--- Begin Text to read ---

Is sea level going up, down, or sideways?
Inquiring minds want to know.
All three. Especially in a force 9 or above.

Chris D.
June 27, 2011 8:26 am

Hoser says:
June 26, 2011 at 9:15 am
Consider this little guy:
http://www.vims.edu/~jeff/fiddler.htm
Read it all.
Anyone whose ever visited the salt marshes will know that these things are everywhere.

Ryan
June 27, 2011 9:08 am

@KR
“I can find no statement in Kemp et al of a 5 mm/year increase”
It’s derived from the graph. The last 2 dots are in 1990 and 2000 with a 50mm difference between them, i.e. 5mm/yr. This is more than double previous claims from Team AGW based on tide guage data.

June 27, 2011 9:27 am

RE: Carbon dating,
I see three issues.
1) given the nature of the area, the odds of a smooth top down distribution of samples, oldest on the bottom, youngest on the top, is problematic at best. Storms churning up the sand, in between storms, animals churning up the sand.
2) I’ve always read that it was improper to do C14 dating on entities that grew in water. This is because of the accumulation of CO2 in the water. BOth from the air, and from sediments washed into the water. Water will always contain a complete mish mash of both young and old CO2, so the ration of C12 to C14 is completely unpredictable.
3) Many of their samples are taken after the beginning of the Industrial Revolution. All of that ancient carbon released into the air makes any attempt at C14 dating meaningless at best.

Ryan
June 27, 2011 9:42 am

@KR
By the way, if you really want to see how useless this proxy is then take a look at figure S6 of the original source paper (in the supporting literature) which from 1900 in effect shows the tide guage data superimposed on the salt marsh proxy. The tide guage data (which is tightly constrained in its error bands) is roughly linear from 1900 to 2000 whilst the salt marsh proxy shows a “hockey stick” curve totally absent from the measured data. It can hardly be said to be predictive therefore.

KR
June 27, 2011 12:06 pm

Ryan @ 71
I looked at Fig. S6 – the North Carolina data, a pretty smoothed out curve from the 193 points of data, is still within 1-1.5 standard deviations of the tidal gauge data. The tidal gauge data is well constrained, the NC reconstruction much less so.
In terms of predictive capability, I would definitely go with the tidal gauge data, as it’s far more precise. But in terms of long term reconstruction of the last 2K years, I believe (just my opinion, mind you) that the point of the paper is to establish that foraminiferal data provides a reasonable estimate. And that longer term sea level rise rates do correspond to best estimates of past temperatures.

--- End Text to read ---
--- Begin Data section ---

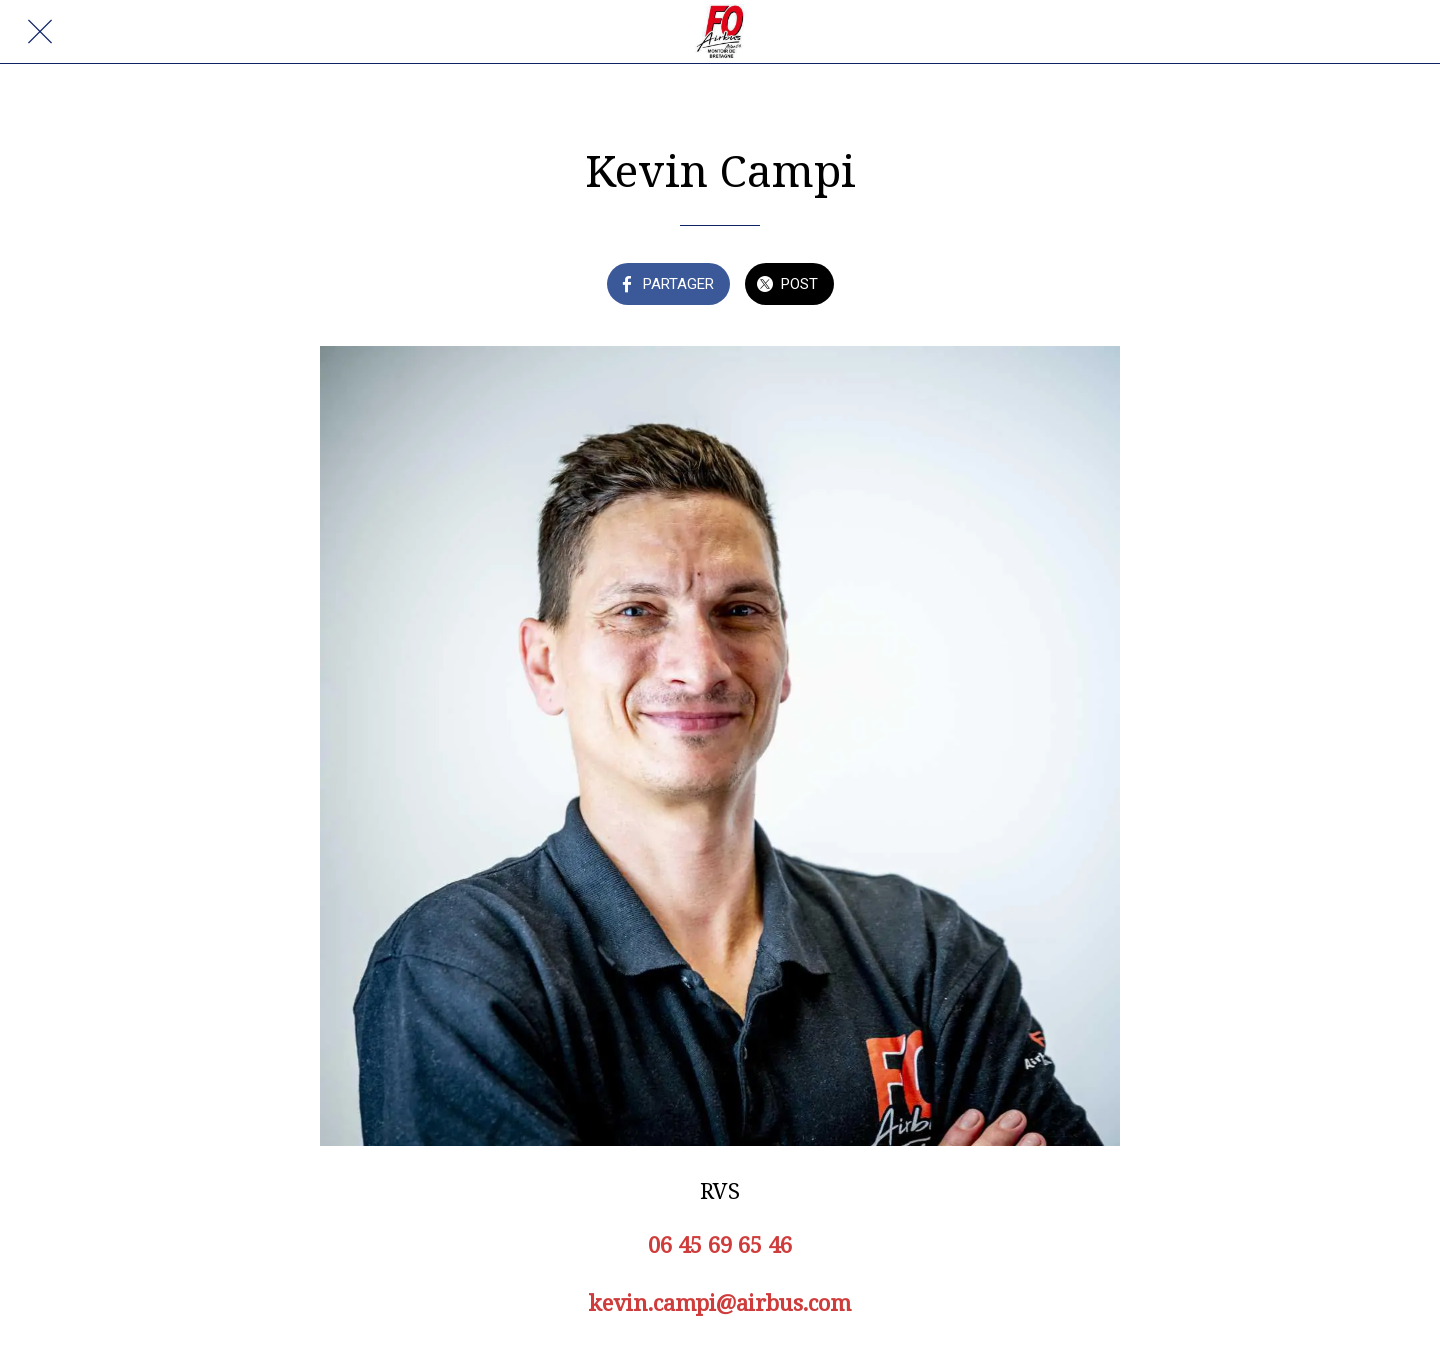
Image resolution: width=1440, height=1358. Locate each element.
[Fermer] (40, 32)
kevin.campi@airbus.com (720, 1302)
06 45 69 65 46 (720, 1244)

--- End Data section ---

Work to complete: Extend the comment thread on salt-marsh sea-level reconstruction, starting after its final sentence.

Expected answer:
Don K
June 27, 2011 12:13 pm

“Now, before averaging them and using them to calibrate the age/depth curve … wouldn’t it make sense to stop and wonder why two samples taken from the exact same one-centimetre-thick slice of of the core are nearly two hundred years different in age.”
Two possible explanations jump out:
1. A centuries long period of extremely slow sediment depositation. That’s probably not impossible.
2. The samples are from ‘lag deposits’ (aka ‘Tempestites’). Lag deposits form when something — often a tropical storm — reworks sediments, eroding fine material and concentrating the coarser/denser material in a layer at the base of the redeposited sediment. Some lag deposits are widely known because the concentrated material is spectacularly rich in vertebrate bones and teeth — i.e. it forms a ‘bone bed’. It’d be hard to overlook a real bone bed type deposit, but maybe these lag deposits — if that’s what they are — are less obvious.
If I recall correctly, there isn’t much discussion of the geology/geological setting in the Kemp paper.

Dave Wendt
June 27, 2011 2:21 pm

I try to restrain myself from posting comments on these sea level threads, but occasionally my sense of frustration overwhelms my personal resignation to being a lone voice in the wilderness and I am moved to try again.
It is entirely pointless to engage in these tendentious disputes about whose millimeter or tenth of a millimeter speculations about what the global sea level is doing, because measuring the the sea level to that kind of precision both a logical and physical impossibility.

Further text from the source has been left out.